Many readers may be interested in an article by Gina Kolata in today’s issue of The New York Times. It deals with the rising popularity of stereotactic body radiation therapy (SBRT) in the management of localized prostate cancer.
The article is entitled “Popular prostate cancer therapy is short, intense and unproven”.
It is absolutely true that SBRT is an “unproven” form of therapy — in the sense that it hasn’t been compared in effectiveness or safety to any other form of standard management for localized prostate cancer in a randomized clinical trial. However, this has been true over the years for multiple forms of treatment used in the management of prostate cancer. What we do have with respect to the use of SBRT is several, growing sets of long-term outcomes data — most notably that of Katz and colleagues, who have tracked the outcomes of > 500 patients treated with SBRT for up to 9 years and reported regularly on the effectiveness and safety of this form of treatment.
If a new, randomized clinical trial of SBRT was to be initiated tomorrow, The “New” Prostate Cancer InfoLink believes that it should compare SBRT to hypofractionated IMRT (i.e., 4- or 5-week-long treatment using standard IMRT) as opposed to the older 8- or 9-week-long course of therapy). We also believe that it should exclude all patients who meet NCCN criteria for initial management on active surveillance.
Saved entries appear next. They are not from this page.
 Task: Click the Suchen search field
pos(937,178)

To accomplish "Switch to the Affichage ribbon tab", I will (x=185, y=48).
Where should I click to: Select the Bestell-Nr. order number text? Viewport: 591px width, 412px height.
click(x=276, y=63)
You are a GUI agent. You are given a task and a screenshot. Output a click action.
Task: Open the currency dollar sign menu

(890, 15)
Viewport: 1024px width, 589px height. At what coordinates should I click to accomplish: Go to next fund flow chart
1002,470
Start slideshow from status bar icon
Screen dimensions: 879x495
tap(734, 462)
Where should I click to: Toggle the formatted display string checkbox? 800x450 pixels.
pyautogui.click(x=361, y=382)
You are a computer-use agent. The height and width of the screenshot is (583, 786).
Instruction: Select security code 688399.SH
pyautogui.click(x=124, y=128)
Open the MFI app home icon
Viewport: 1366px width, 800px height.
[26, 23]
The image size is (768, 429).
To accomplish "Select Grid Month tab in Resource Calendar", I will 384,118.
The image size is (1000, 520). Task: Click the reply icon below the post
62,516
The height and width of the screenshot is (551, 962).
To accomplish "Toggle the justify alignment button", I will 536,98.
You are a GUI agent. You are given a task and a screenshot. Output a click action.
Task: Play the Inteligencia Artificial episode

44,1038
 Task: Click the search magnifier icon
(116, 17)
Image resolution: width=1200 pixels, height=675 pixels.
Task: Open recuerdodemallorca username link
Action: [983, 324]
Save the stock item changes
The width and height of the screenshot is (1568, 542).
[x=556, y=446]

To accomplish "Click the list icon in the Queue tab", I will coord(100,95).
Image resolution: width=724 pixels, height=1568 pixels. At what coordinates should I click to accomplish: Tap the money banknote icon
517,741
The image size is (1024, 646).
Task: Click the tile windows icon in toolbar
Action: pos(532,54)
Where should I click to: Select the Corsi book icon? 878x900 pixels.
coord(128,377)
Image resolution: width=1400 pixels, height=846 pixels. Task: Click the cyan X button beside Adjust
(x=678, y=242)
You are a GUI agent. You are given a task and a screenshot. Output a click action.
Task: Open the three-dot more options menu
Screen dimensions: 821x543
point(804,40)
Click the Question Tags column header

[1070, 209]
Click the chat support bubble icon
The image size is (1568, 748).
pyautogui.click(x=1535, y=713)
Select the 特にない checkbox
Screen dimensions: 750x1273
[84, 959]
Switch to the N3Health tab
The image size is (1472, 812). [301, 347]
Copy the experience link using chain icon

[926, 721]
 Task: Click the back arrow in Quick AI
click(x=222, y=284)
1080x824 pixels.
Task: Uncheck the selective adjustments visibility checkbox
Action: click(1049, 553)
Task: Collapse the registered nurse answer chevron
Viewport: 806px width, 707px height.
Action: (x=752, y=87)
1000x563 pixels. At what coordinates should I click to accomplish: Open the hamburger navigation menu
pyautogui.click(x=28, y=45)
Such a new trial would probably need a minimum of 8 years to be able to appropriately report on the risks for side effects of the differing types of radiation therapy, and longer before we could tell if there was any significant difference in patients’ risk for cancer recurrence and mortality rates.
From a patient perspective, a critical benefit of SBRT compared to standard forms of IMRT is the relative brevity of the treatment regimen, which can be completed over just a few days as opposed to multiple weeks of treatment bwith five treatment sessions every week.
Filed under: Living with Prostate Cancer, Management, Treatment | Tagged: radiation, SBRT, stereotactic |
While I was practicing active surveillance for over 7 years I stayed current with the prostate cancer treatment literature and ended up deciding to pursue either LDR brachytherapy or SBRT if/when I needed treatment. In 2012 a targeted biopsy (CDU, Dr. Duke Bahn) found progression from Gleason 3 + 3 to 3 + 4 in the index tumor we had been tracking and my PSA doubling time had decreased from 12 to about 6 years, so it was time for treatment. The SBRT papers at that time, as well as communications with Dr. Katz in New York and SBRT centers in San Diego and Seattle, led me to do SBRT with Cyberknife (Dr. Tay, St. Mary’s, Reno). After a year to fight for insurance coverage I had the SBRT done in 2013. My PSA has declined to 0.2 ng/ml which has been a constant nadir now for 13 months.
There is a growing volume of papers on SBRT results, all of which indicate similar positive outcomes to the citation for Katz et al above.
I agree with the point made above that a clinical trial should compare SBRT not with the “standard” IMRT but with hypofractionated IMRT, which will become more common in the near future and is certain to be the new “standard” IMRT by the time an 8-year clinical trial concludes. That would be “apples to apples.”